For good measure, she also dips into the “grand Guignol” of Woody Allen’s ordeal. Several investigations concluded that he had not molested his daughter when she was a child, but her accusation was sufficient for a publisher to withdraw his memoir after a staff revolt. This raises a profound question for civil libertarians: How can we be so sure of an unsubstantiated charge that we decide to suppress an artist’s work? Allen’s new film, an innocuous comedy that was a hit in Europe, will never be seen here, because no American distributor would dare to touch it. We may never know whether he is guilty, but as Wypijewski writes, “In panic, all the stories are true, and all the accused are guilty by default.”
There are some very revealing quotes from partisans of #MeToo in this book. One unblinking correspondent for Teen Vogue writes: “Sorry if some innocent men’s lives have to take a hit in undoing the patriarchy. That is a price I am absolutely willing to pay.” A well-connected commentator tells readers of the Washington Post that “the courts aren’t where our national conversation is taking place, so let’s not dither about the dangers of proclaiming innocence or guilt.” In this climate, degrees of culpability do not exist. Al Franken, one of the Senate’s most progressive members, must resign because, years earlier, he took a smarmy photo of a sleeping female reporter. A media executive must step aside because he had an extramarital affair with a colleague. A five-year-old is declared a sex offender because he touched another boy’s penis. Does any of this leave a discomforting feeling, though you know that some powerful men commit real sexual crimes? If so, Wipijewski’s book will add to your unease, because even when guilt is clear, she finds circumstances that demand a closer look.

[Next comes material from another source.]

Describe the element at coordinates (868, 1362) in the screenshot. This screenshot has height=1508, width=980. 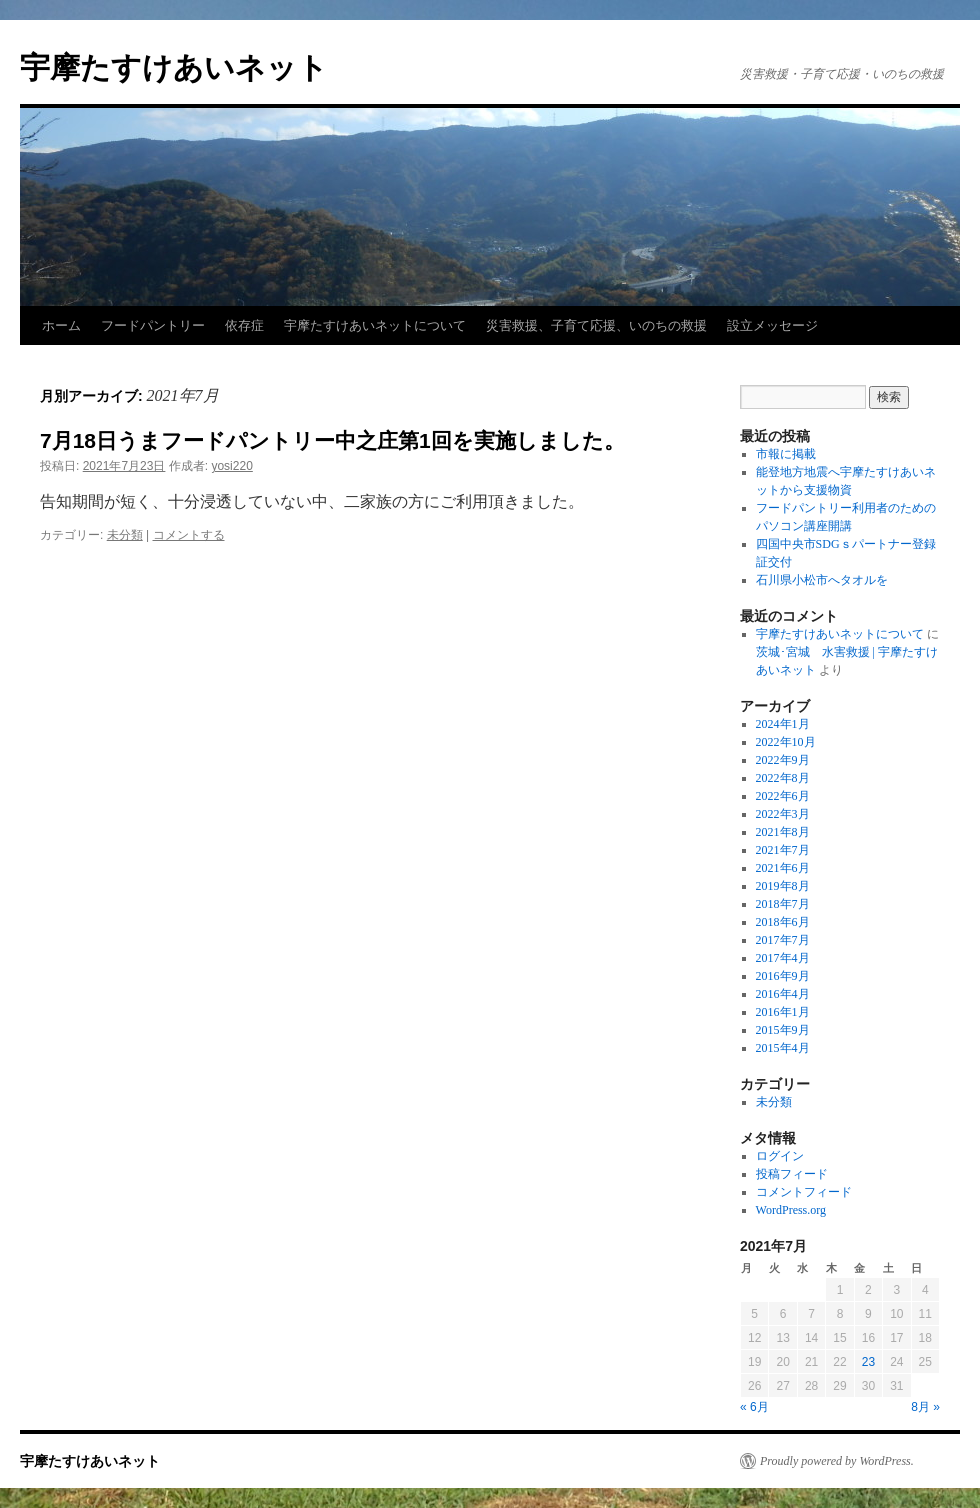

Still, there remains the pain of women and men who have told their stories of abuse. Beyond the issue of moral panic and how it shapes perceptions of our own distant past, that pain cannot be denied. Our obligation as liberationists is to find a way to acknowledge the impact of sexual violence without making sex itself the villain, to foster justice without feeding repression. To me, that is the challenge posed by this utterly necessary dissent from the current rush to repression. I hope it is the subject of Wypijewski’s next book.